* [What is asked]:
Collect every line of the data below that contains the word "Open", and copy each one in full.

* [Source material]:
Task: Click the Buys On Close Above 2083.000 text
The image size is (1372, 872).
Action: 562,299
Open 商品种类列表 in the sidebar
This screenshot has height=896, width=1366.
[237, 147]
* * *
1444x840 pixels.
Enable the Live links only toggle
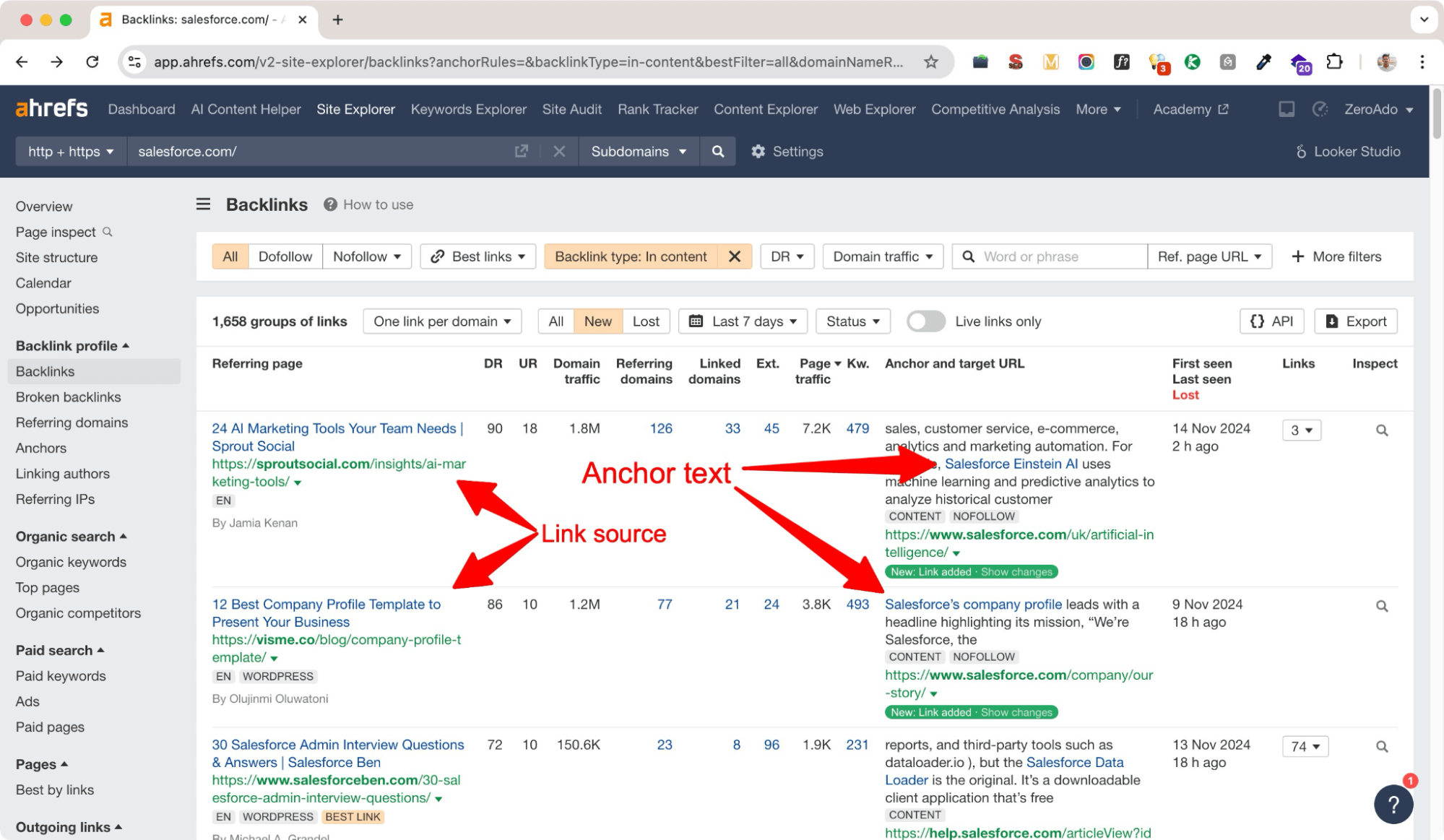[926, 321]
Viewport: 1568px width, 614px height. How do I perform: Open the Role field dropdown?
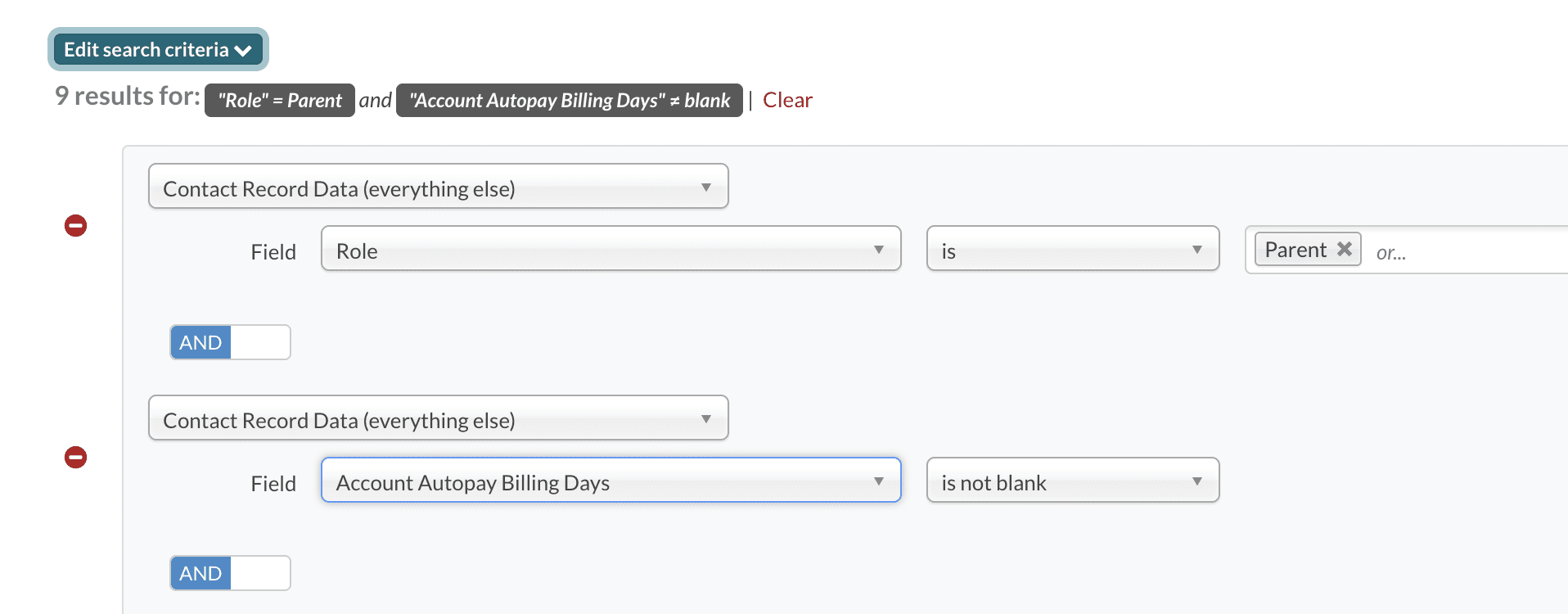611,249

* [Full output]:
Open 商品种类列表 in the sidebar
Viewport: 1568px width, 614px height. How do I perform: Open the Role field dropdown?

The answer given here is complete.